Kosovo’s President Hashim Thaci said Serbia was trying to seize northern Kosovo using the “Crimea model”, in a reference to the Russian annexation of Ukraine’s peninsula in 2014. Most of Kosovo’s ethnic Serb minority is concentrated in the north, near the Serbian border.
Kosovo Albanians make up more than 90 per cent of Kosovo’s 1.8 million population. Northern Kosovo is home to a Serb minority of 40,000 to 50,000.
Serb President Tomislav Nikolic said Kosovo clearly wanted war because it had deployed special police at the border to block the train. The train was due to travel to ethnic Serbian enclaves in what it regards as a breakaway province.
Kosovo, backed by the US and western Europe, formally declared independence from Serbia in 2008.

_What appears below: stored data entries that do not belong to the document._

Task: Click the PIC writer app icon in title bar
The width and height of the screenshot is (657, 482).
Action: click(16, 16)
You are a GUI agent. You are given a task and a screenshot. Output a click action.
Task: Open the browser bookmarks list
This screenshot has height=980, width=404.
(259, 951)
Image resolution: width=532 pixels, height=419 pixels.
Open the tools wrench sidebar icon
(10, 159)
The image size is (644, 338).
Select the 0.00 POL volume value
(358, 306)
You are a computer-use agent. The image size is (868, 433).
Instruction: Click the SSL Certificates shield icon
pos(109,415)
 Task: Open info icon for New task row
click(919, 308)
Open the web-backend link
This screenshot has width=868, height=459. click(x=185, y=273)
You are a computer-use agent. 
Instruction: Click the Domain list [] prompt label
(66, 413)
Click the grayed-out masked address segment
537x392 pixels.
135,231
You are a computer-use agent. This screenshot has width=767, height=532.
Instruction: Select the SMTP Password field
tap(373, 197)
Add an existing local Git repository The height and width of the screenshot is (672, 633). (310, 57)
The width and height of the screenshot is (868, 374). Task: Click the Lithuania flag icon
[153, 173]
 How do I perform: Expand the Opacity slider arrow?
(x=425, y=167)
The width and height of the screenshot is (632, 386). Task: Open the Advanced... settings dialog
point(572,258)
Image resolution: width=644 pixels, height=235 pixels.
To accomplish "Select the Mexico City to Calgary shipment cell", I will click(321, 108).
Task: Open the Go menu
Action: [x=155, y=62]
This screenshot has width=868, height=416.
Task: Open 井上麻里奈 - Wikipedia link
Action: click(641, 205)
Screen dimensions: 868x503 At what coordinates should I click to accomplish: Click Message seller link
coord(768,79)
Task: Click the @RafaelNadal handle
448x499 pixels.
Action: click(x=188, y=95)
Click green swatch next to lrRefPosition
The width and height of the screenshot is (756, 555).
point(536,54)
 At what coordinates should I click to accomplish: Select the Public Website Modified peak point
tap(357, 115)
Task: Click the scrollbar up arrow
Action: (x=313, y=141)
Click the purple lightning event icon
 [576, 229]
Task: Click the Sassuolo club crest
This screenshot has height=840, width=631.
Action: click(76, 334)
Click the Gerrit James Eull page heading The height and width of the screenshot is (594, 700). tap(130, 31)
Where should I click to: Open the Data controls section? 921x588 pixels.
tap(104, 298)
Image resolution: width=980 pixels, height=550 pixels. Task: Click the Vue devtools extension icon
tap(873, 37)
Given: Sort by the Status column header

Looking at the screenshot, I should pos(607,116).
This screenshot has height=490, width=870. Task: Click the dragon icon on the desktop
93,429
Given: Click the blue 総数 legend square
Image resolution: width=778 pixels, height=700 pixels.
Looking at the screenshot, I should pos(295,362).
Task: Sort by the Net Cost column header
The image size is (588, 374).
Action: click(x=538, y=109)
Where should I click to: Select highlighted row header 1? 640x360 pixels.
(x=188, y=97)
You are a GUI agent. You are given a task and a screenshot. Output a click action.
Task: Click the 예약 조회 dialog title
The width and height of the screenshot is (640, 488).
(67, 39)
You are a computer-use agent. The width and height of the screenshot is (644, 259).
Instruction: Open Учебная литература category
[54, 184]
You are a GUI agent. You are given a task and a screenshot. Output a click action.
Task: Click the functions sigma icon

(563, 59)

“Kosovo is a sovereign, independent country and we respect the right of Kosovo to manage who and what crosses its borders,” the US embassy in Pristina announced. “We urge all sides to avoid dangerous rhetoric and continue to work for the normalisation of relations.”
Serbia and its traditional ally, Russia, both refuse to recognise Kosovo.
Russia’s Foreign Minister Sergei Lavrov said tensions were sharply rising in the Balkans and the west must help de-escalate the situation.
Symbolic of tensions between the neighbours is the unfinished Orthodox Church of Christ the Saviour on the campus of Pristina University. Construction began in the mid-1990s under Slobodan Milosevic’s presidency and his efforts to consolidate Serbia’s grip over the province. The building was abandoned by the Serbs while only part-finished.
During a protest last year students sat in front of the church and read books to suggest the area should be used for studying.
Nato air strikes on Serbia forced it to withdraw in 1999 after an estimated 10,000 ethnic Albanian civilians had died. Around 5,000 Nato troops are still stationed in Kosovo.
Nikolic met the US ambassador to Serbia and afterwards said Washington had caused “trouble” in the former Yugoslavia and expressed hope that Donald Trump would be more supportive to Serbian interests.
Relations between Kosovo and Serbia came under renewed strain on January 4 when ex-Kosovo prime minister Ramush Haradinaj was arrested on charges of war crimes in France on a warrant from Serbia.
Normalising diplomatic ties is a key requirement for both countries to progress towards EU membership.